■ Information provided
---

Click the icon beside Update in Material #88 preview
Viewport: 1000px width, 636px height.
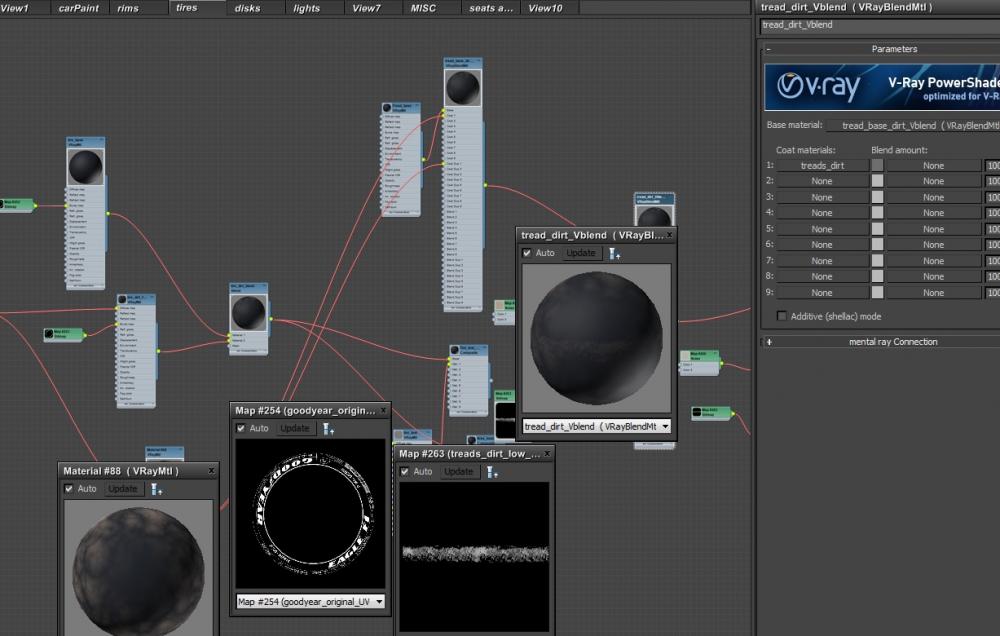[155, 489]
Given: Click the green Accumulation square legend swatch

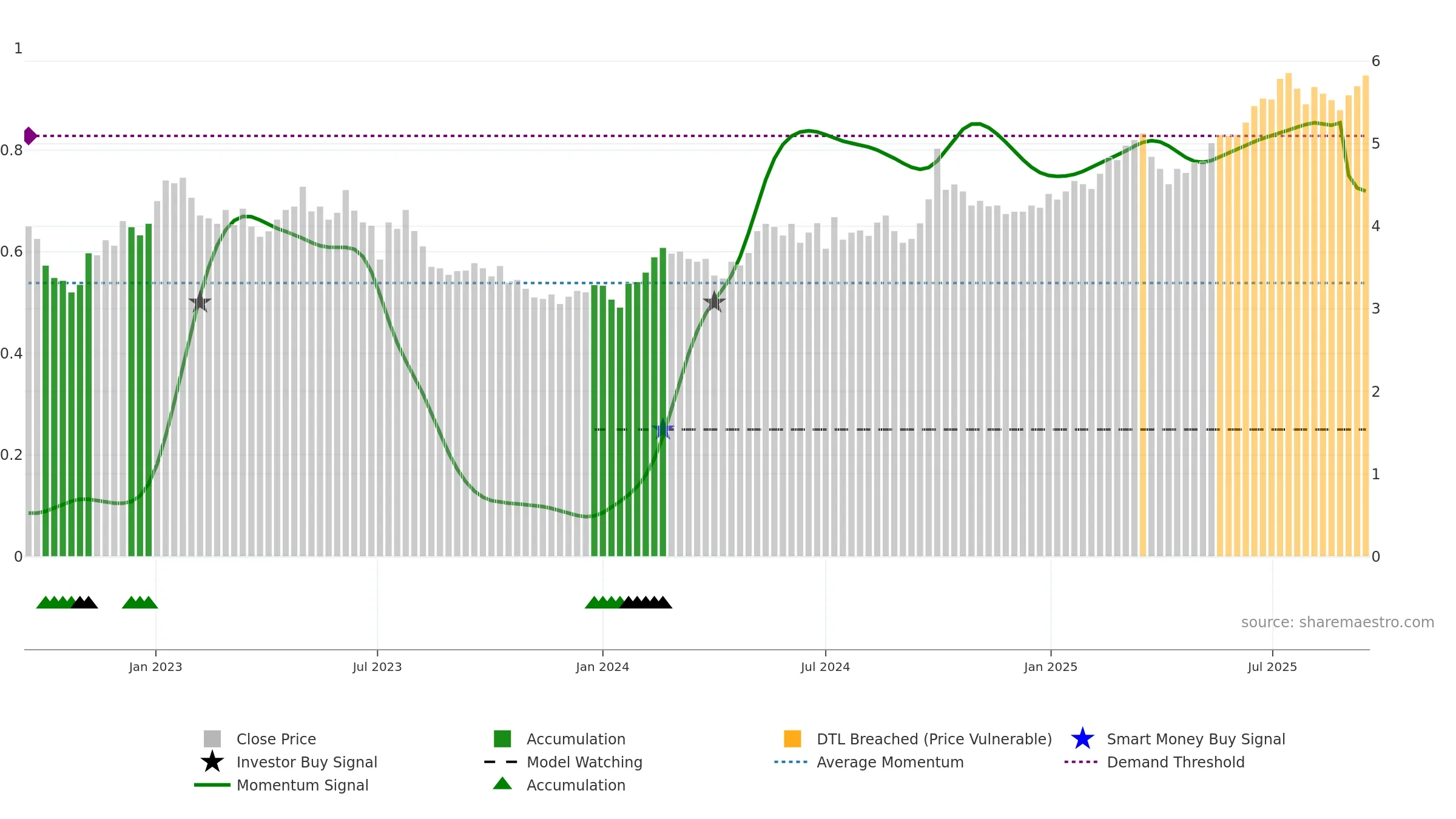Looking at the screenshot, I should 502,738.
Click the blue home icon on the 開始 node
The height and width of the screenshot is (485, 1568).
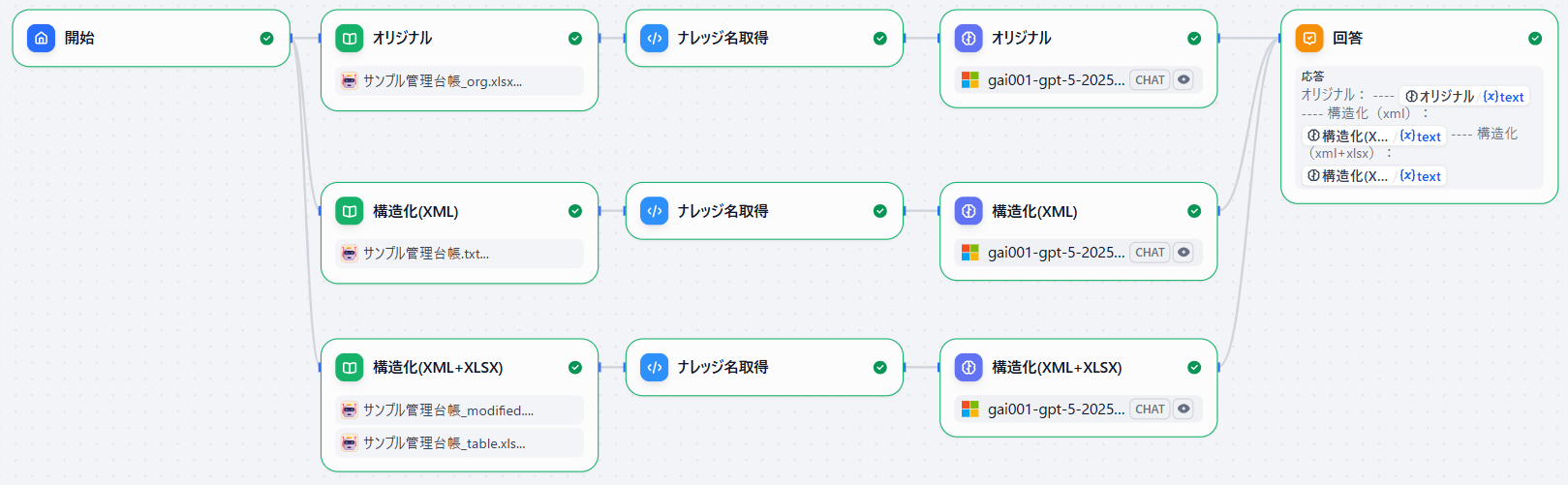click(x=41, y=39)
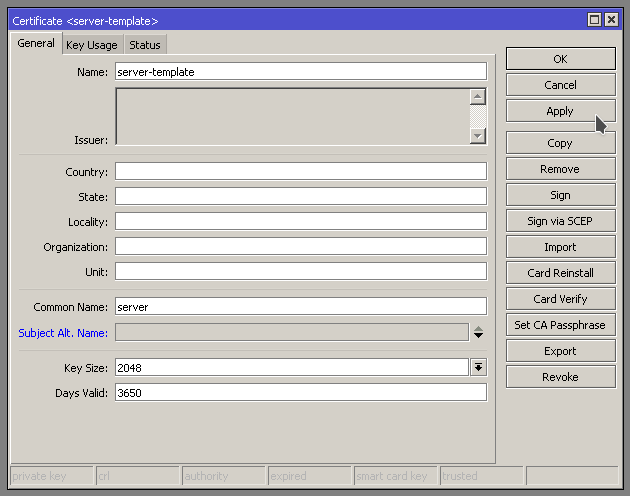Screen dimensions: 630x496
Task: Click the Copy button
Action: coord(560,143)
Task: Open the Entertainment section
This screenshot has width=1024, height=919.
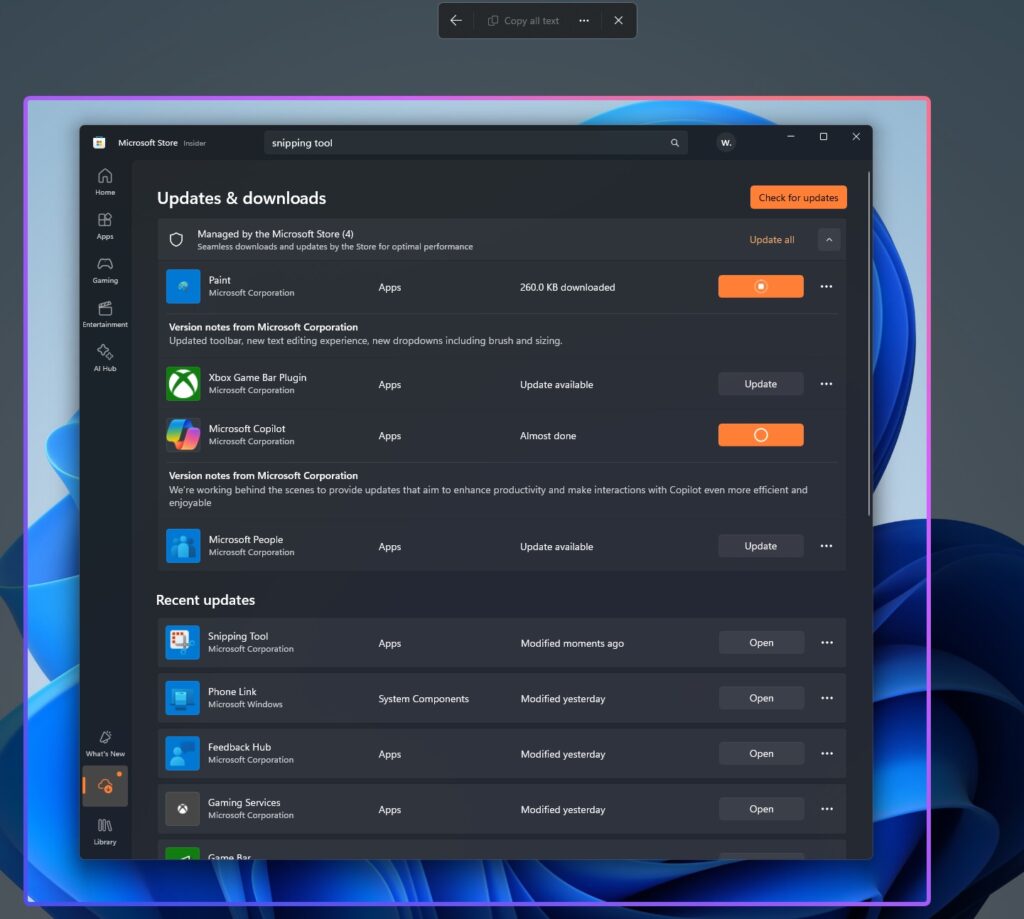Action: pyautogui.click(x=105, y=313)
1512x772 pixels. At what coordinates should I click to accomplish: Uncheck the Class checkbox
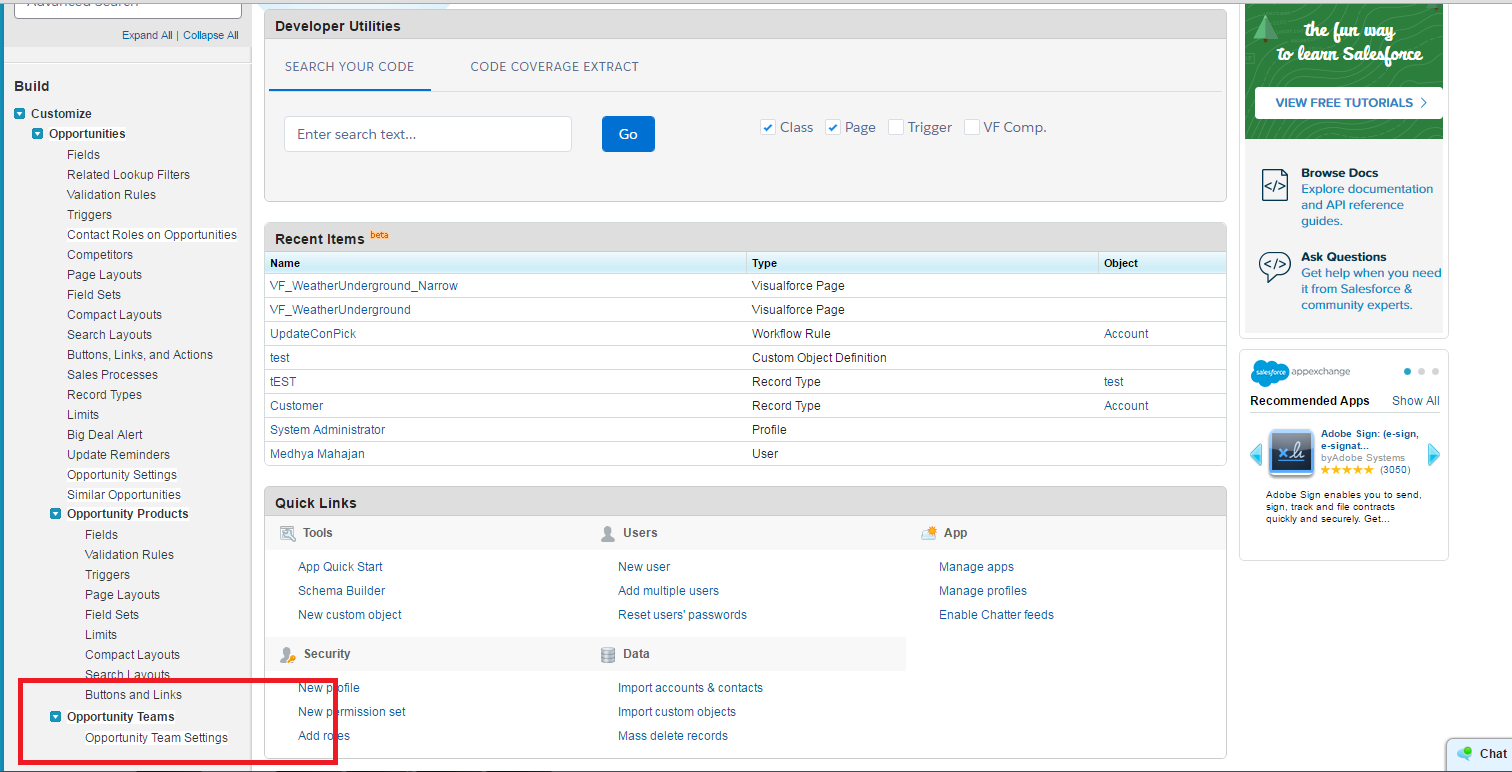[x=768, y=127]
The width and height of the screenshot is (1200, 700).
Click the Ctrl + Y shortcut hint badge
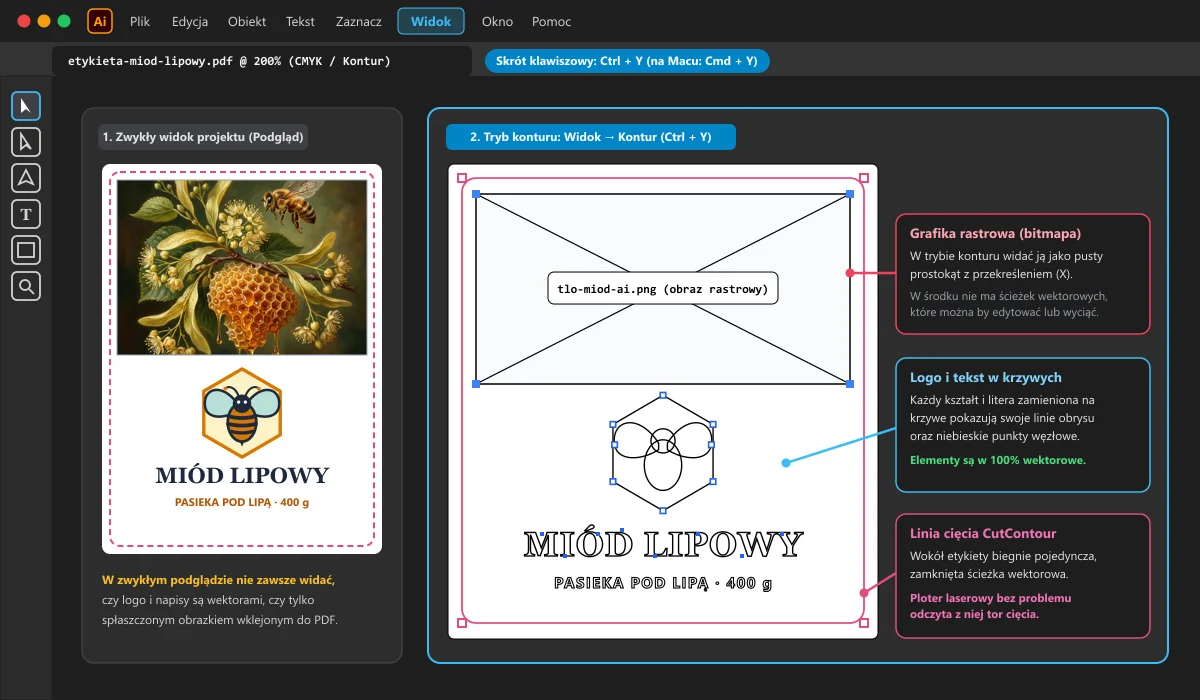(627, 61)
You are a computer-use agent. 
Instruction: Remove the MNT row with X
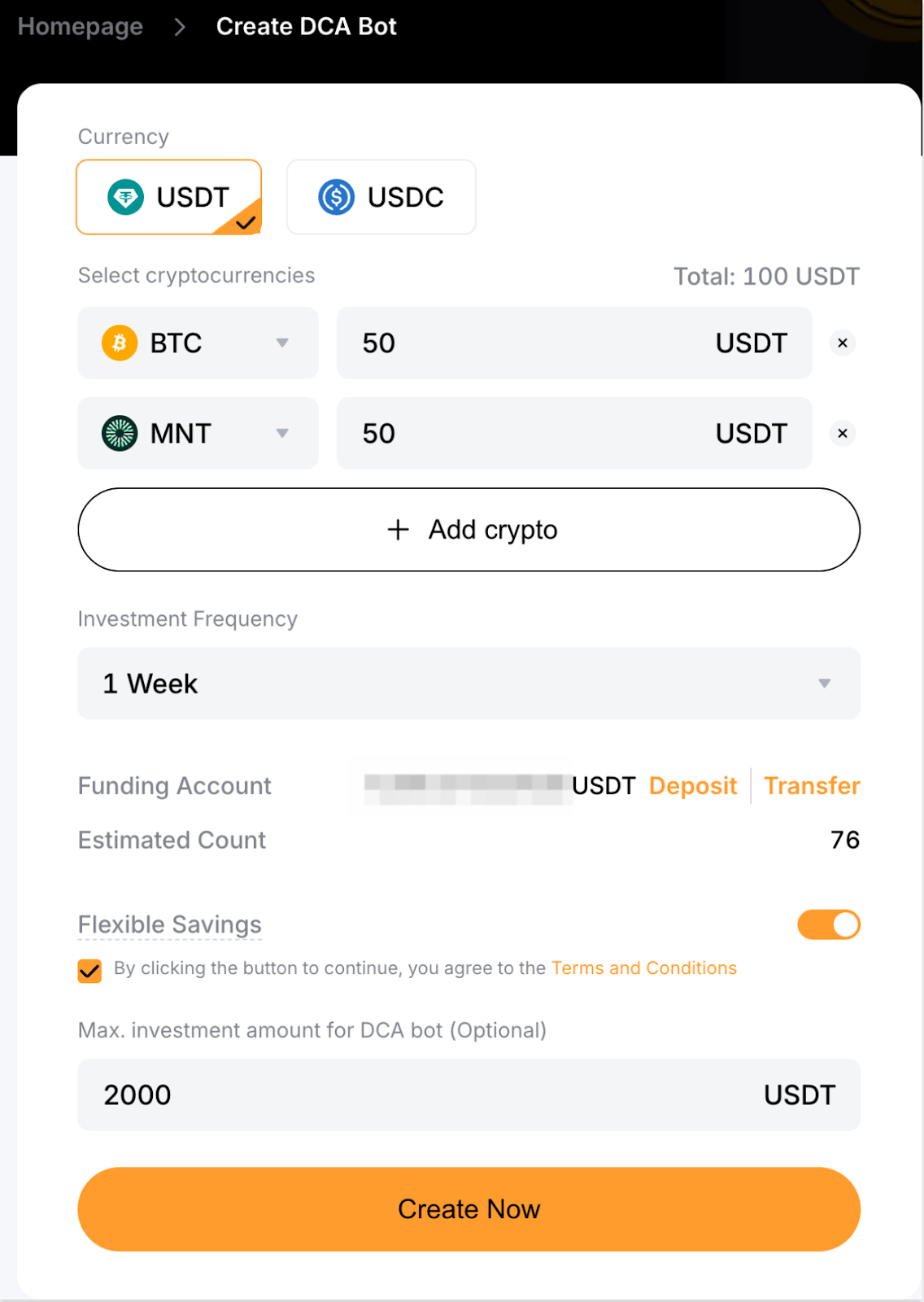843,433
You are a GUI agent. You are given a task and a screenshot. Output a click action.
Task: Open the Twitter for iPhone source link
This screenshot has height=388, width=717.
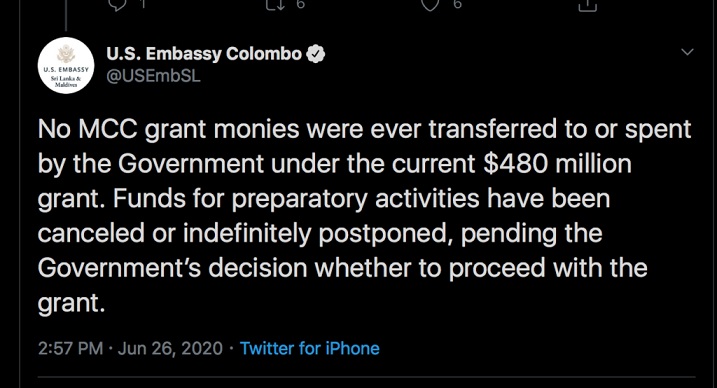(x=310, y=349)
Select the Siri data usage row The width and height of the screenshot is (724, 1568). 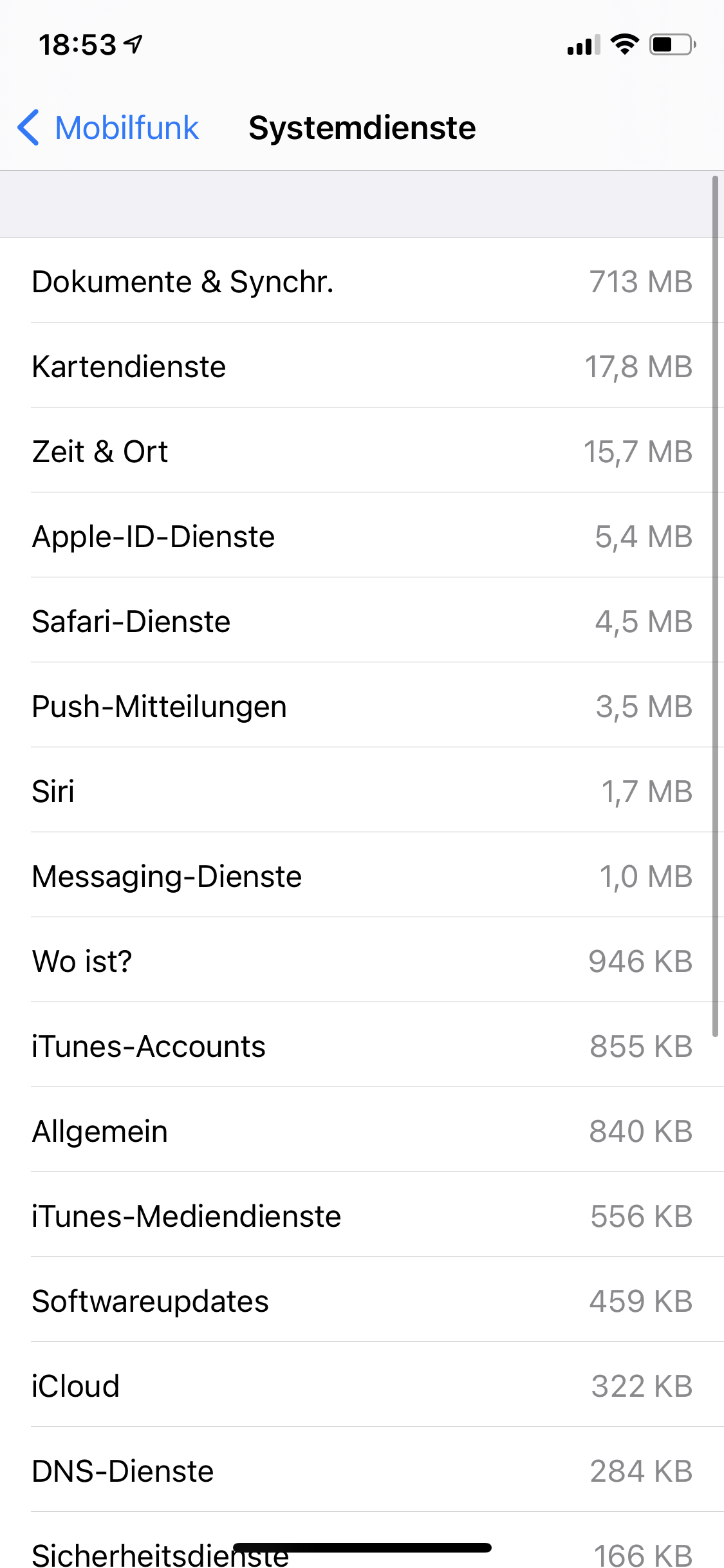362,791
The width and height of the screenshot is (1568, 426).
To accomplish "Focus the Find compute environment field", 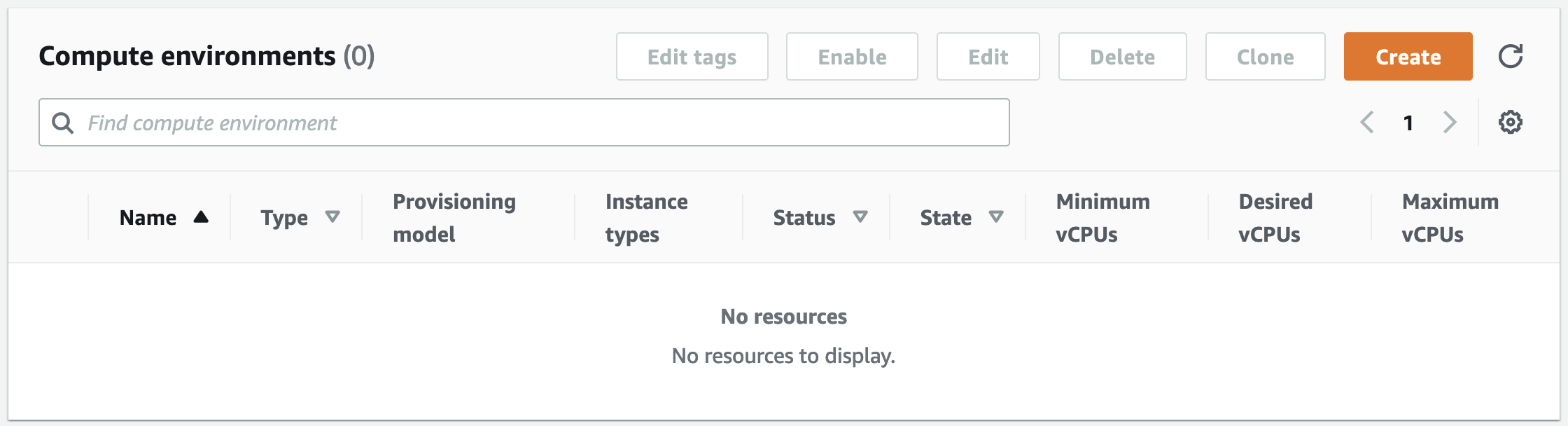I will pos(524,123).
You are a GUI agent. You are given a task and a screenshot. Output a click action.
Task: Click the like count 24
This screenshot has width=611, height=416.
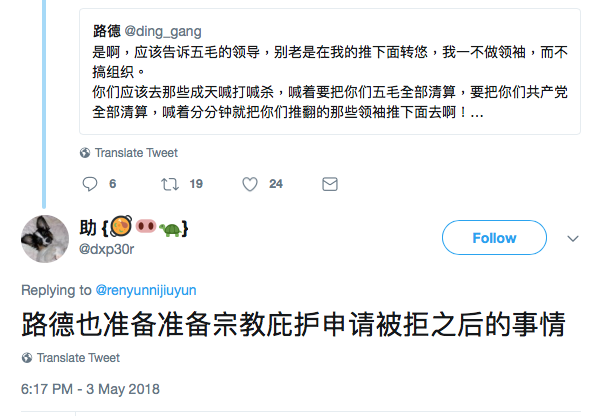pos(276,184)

---

■ Problem to solve
Although the records above contain pictures, the copy should hold only the lines from their start through the line containing "Click the blue home icon on the 開始 node", each exactly as written, and none of the pictures.

■ Reply
Click the icon beside Update in Material #88 preview
Viewport: 1000px width, 636px height.
[155, 489]
Given: Click the green Accumulation square legend swatch

Looking at the screenshot, I should 502,738.
Click the blue home icon on the 開始 node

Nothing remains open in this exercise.